We’re excited to introduce Agent Mode to Genie Space. Our team has developed a powerful agentic process that iteratively plans, explores, and reasons over your data to answer your business questions. As part of Databricks’ Week of Agents, this blog highlights another way we are changing how organizations interact with their data using agentic AI.
This experience opens up a more practical level of data analysis to everyone in your organization. Now, anyone can get real-time insight into complex business questions, like:
- Why did our churn rate increase in the third quarter?
- How can we optimize our campaign spend?
- What revenue impact should I expect if these two supply lines are disrupted?
How does agent mode work?
When you ask a question in agent mode, the Genie doesn’t just return a question. It examines the problem like a real data analyst: planning an approach, testing hypotheses, and iterating toward an explanation.
For example, imagine a Genie space for customer support. You look at the increase in reopened cases in December 2025 and ask: “What is contributing to the increase in reopened support cases?”
Agent mode first confirms the spike, then searches for potential contributors such as customers, products, categories or teams. It uses the business context in your Genie space, including Unity catalog metadata and author-defined semantics, to focus on the most relevant potential contributing factors.

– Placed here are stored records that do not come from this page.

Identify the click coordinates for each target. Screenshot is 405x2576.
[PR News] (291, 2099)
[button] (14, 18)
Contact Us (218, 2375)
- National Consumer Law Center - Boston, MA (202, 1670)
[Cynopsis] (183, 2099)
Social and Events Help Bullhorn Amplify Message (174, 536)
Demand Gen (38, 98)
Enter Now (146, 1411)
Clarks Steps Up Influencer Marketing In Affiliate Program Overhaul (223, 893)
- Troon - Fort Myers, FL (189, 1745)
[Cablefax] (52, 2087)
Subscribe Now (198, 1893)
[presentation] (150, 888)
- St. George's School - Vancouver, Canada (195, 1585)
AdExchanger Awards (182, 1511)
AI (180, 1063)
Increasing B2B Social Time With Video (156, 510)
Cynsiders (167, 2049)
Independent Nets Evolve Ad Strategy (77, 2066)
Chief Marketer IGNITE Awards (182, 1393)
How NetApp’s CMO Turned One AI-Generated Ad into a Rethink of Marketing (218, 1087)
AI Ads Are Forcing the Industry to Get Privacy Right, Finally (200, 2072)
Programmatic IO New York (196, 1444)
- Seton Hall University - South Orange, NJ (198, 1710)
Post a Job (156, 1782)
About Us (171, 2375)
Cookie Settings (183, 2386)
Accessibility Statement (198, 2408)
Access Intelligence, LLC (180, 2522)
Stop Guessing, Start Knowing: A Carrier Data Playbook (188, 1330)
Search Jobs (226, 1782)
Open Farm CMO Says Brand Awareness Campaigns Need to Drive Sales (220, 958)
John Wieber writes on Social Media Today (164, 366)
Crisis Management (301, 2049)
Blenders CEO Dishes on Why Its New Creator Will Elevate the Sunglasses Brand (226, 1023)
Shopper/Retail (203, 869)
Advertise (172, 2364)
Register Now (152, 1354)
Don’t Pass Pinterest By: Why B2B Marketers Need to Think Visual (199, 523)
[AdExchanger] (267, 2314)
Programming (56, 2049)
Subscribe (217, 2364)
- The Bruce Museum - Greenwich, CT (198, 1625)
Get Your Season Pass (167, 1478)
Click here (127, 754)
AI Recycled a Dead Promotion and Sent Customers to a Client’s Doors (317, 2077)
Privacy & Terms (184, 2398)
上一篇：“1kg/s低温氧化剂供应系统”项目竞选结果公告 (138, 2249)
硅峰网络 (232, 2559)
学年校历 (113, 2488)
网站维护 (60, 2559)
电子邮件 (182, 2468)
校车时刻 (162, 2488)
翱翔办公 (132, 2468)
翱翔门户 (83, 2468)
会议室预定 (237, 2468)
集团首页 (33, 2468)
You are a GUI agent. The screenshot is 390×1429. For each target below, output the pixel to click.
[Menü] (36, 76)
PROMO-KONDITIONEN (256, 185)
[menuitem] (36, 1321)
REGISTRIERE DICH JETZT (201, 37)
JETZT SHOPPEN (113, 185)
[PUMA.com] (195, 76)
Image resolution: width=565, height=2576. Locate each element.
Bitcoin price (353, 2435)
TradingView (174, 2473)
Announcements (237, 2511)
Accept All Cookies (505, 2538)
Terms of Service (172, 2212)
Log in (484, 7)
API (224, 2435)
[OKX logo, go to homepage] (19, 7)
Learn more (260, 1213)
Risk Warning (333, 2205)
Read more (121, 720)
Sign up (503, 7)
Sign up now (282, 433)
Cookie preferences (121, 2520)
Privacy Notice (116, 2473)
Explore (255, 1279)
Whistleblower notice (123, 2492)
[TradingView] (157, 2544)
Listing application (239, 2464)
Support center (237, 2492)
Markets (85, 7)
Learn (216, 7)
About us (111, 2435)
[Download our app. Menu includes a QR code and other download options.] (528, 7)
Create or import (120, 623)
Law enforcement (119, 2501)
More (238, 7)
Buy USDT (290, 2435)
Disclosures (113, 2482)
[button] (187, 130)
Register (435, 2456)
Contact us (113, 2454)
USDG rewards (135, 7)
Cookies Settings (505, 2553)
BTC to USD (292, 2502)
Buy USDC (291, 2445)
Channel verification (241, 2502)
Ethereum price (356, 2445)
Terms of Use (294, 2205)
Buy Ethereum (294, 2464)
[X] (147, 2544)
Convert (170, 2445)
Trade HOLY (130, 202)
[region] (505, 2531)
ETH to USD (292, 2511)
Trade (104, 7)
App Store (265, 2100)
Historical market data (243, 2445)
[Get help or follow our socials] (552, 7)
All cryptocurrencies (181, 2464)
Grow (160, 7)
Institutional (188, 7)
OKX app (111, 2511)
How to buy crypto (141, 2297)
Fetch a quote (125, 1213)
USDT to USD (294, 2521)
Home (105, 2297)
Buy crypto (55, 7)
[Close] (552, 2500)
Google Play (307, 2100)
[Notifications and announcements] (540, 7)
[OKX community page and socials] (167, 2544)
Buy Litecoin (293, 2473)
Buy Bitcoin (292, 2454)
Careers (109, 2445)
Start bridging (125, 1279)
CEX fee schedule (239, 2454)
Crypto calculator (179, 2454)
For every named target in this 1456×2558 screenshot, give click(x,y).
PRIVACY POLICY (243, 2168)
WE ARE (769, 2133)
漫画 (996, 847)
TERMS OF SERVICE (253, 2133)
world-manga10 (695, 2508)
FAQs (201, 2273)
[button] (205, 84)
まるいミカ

The agent mode evaluates these hypotheses by executing multiple queries against the underlying data. Semantics defined in Jini repository of knowledge Teach it to generate accurate questions. We have also made the working of Agent Mode transparent so that users can always verify its accuracy.
During its analysis, the Genie continuously considers the results of each query and decides what to explore next. In this example, after examining several potential drivers of the spike, the agent decides that it should further investigate whether seasonal patterns are contributing to the spike. This iterative cycle of hypothesis generation, questioning, and reflection allows Genie to explore the data more deeply and arrive at a well-supported explanation.

After completing its analysis, the Genie generates a report of its findings. Following this example, the report first quantifies the increase in reopened cases and then identifies the primary contributors – namely the increase in bug-related cases and the performance of the L2 regional team. To support these findings, the report also includes visualizations and references to the underlying SQL for users to review.




Depending on the type of question, Genie also provides actionable recommendations on what teams should focus on to improve performance. Users can share these reports directly on the platform or download them as PDFs to easily distribute and collaborate on insights.
Built for questions of any complexity
Agent Mode not only unlocks advanced business checks – it improves accuracy across all types of queries, from simple analysis to multi-step analysis.
Even for straightforward questions, he takes small validation steps to make sure he understands the data before answering. We designed the agent to dynamically scale its reasoning according to the complexity of the task – moving faster for simple prompts, and spending more time planning and evaluating for deeper investigations.
The result is faster answers to everyday questions and more rigorous analysis when dealing with complex problems.
Users interacting with Genie inside an AI/BI dashboard can also take advantage of this new experience. When you ask questions to Genie from the dashboard, it leverages agent mode by default.
Get started today
Workstation administrators can now confirm that Agent Mode is enabled workspace preview Page. Once enabled, simply turn on the Agent toggle in your Genie space and ask your business questions.

Agent mode is available now, with more to come, including API support and unstructured document analysis. Try Agent Mode today – we can’t wait to hear what you think.